▶ [Explore the material]:
1. In the Puerto Rican childhood and In the Heights passage, start at "So it to me, it" and end after "myself to write.". Write that stretch out again, swapping "musicals" for "shows".
2. According to the Puerto Rican childhood and In the Heights passage, what business did the grandmother run?
3. Carry on the Puerto Rican childhood and In the Heights passage from the point where it stops.

▶ [Source passage]:
*****
On being a Puerto Rican kid
I went to a school with not a lot of other Latino kids. I think [there was] one other Puerto Rican kid in my grade. And so for me, it was this fantastic secret. And my parents were so proudly Puerto Rican and so pro-learning [our] heritage that I was proud that I got extra Three Kings Day on top of Christmas. ...
I also would spend my summers on [Puerto Rico], this beautiful island where my grandparents both worked. My grandmother ran a travel agency and my grandfather was a bank manager. And I bounced between their businesses eating candy and left to my own devices, exploring town, and was sort of spoiled rotten in this incredible landscape. ...
So it to me, it felt additive. But it also wasn't something I brought to school much. And I think a lot of In the Heights was me learning to bring all of myself in the room. I let most folks call me Lin. My parents and my wife call me Lin-Manuel, and a lot of what In the Heights was about was bringing Lin-Manuel into the same room where Lin was writing musicals and sort of using all of myself to write.
On seeing his musical In the Heights brought to the screen on a large scale—the film is scheduled for release in 2021
I have to give [director] Jon [M. Chu] a lot of credit, because he had a big vision for it and it was bigger than even my vision of it. I always sort of pictured it as this little indie musical and hopefully we could film it in our neighborhood, because I just don't think any other neighborhood looks like [New York City's] Washington Heights. Demographics aside, the hills and the bridge and the literal heights of it, I find it breathtaking every day. I breathe easier when I'm in it.
But Jon also was coming off the success of Crazy Rich Asians. And what he learned on that was, we don't get a lot of opportunities like this, so we have to swing big. And he really lobbied for a big movie that is also set in this neighborhood. And so filming last summer was one of those joyous experiences of my life because, again, I was writing songs about this neighborhood I loved to be performed on stage. But then to see those songs reinterpreted on the streets where I was writing them was breathtaking.
*****
▶ [Exercise data]:
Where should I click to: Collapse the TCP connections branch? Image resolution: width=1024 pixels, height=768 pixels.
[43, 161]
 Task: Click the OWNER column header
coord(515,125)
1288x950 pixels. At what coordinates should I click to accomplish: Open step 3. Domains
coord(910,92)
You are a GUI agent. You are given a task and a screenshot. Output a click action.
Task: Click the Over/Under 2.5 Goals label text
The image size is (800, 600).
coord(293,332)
*****
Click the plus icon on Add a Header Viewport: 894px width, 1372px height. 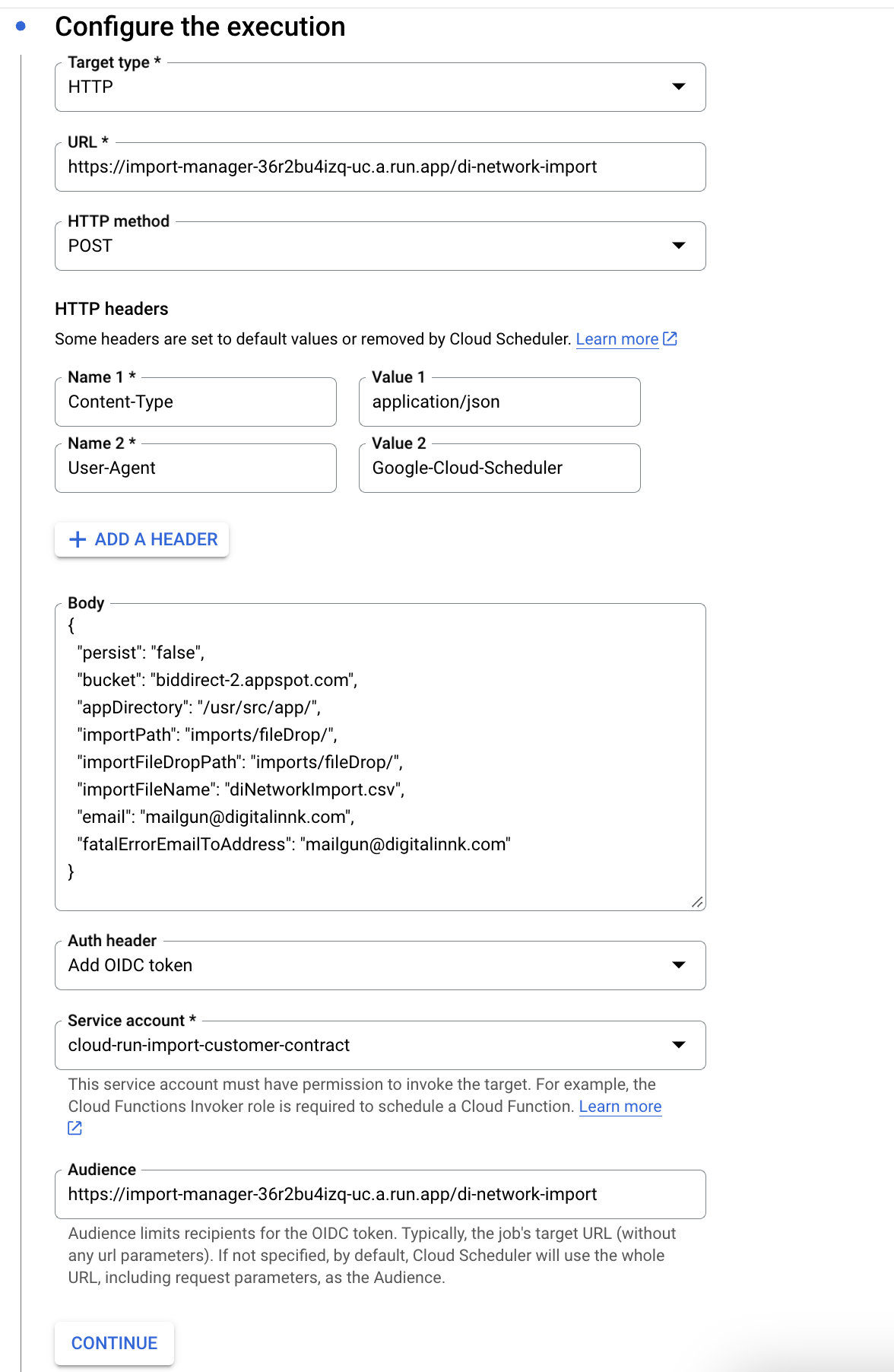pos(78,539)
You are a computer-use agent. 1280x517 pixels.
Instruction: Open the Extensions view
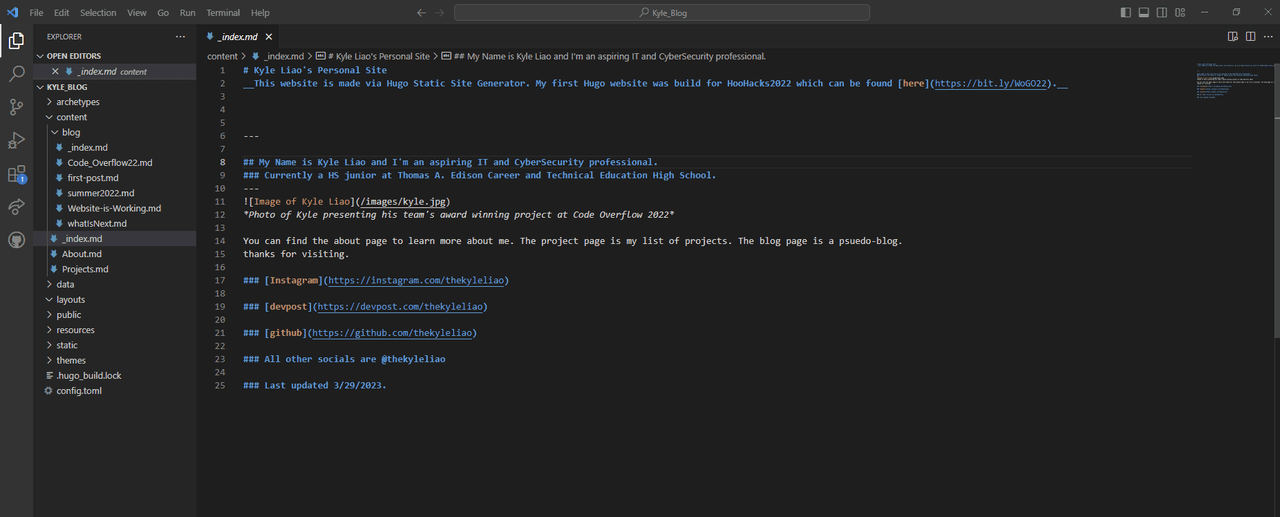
*****
▶ [Results by task]:
1.
So it to me, it felt additive. But it also wasn't something I brought to school much. And I think a lot of In the Heights was me learning to bring all of myself in the room. I let most folks call me Lin. My parents and my wife call me Lin-Manuel, and a lot of what In the Heights was about was bringing Lin-Manuel into the same room where Lin was writing shows and sort of using all of myself to write.

2. A travel agency.

3.
On not putting pressure on himself to be creatively productive during the pandemic
[I] feed so much on the energy of the city, and I miss that. One of my favorite writing spots is actually taking the train, because you kind of choose your level of engagement. I can sit in a corner of the A train. I can absorb the energy from the folks around me, whatever mariachi or break-dancing group might be happening, wherever folks are getting on and whatever lives are coming on and off the train. And I still have my headphones on and still be in my bubble and write. It's like all of the energy of interaction without necessarily being drawn out of the writing trance. So I think I miss that the most. ...
I'd love to be able to tell you that I am writing King Lear or the sonnets now that the plagues have closed all the playhouses. I'm afraid I can't, because I'm as worried about the world as anyone else. I think I wake up with stomachaches more often than I don't, because I worry about what's going on. I worry about my city reopening too soon and having a second spike. I worry about the protesters and hoping they're okay. I worry about all the things everyone is worried about.
And I find that because I'm home, it is harder to ... distance myself from those thoughts. ... And I think that's okay. Like, the world is being remade in a fundamentally different way because of this pandemic, and just because of where we are. And artists have to give themselves the latitude to acknowledge that. So give yourself a break if you're not writing right now.